Brahminy starling (Sturnia pagodarum) call, from koottanad Palakkad, Kerala, India

It builds its nest in tree holes or artificial cavities. The breeding season is March to September but varies with location, being earlier in southern India. The season coincides with the fruiting of many plants and the young hatch just as the rains begin. The male selects the nest, sometimes having to compete with other hole-nesters such as barbets and sparrows. The male displays by puffing up feathers, fanning the tail, erecting the crest and raising up its bill. Both sexes take part in nest building. The nest is lined with grass, feathers and rags.

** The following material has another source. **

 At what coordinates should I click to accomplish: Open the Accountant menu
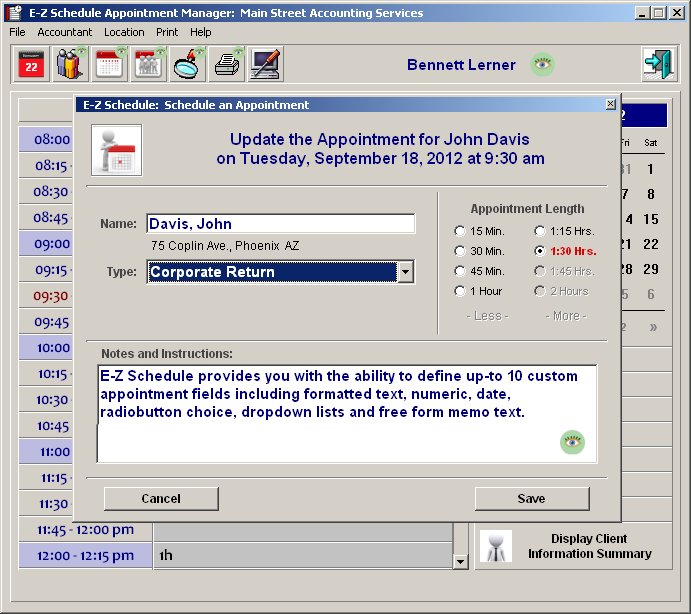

The normal clutch is three to four eggs which are pale bluish green. The females do not add replacement eggs when eggs are removed nor do they stop laying if an egg is artificially added. Incubation begins only after laying the second egg with the female brooding at night with the male share limited to brief periods during the day. The eggs hatch in about 12 to 14 days. The young fledge and leave the nest when they are three weeks old. The young are fed with insects in the early stages and grains in the later stages. After feeding the parents wait for the young to eject faecal pellets which they carefully remove and drop about 20 m away from the nest. Two or three broods may be raised in succession.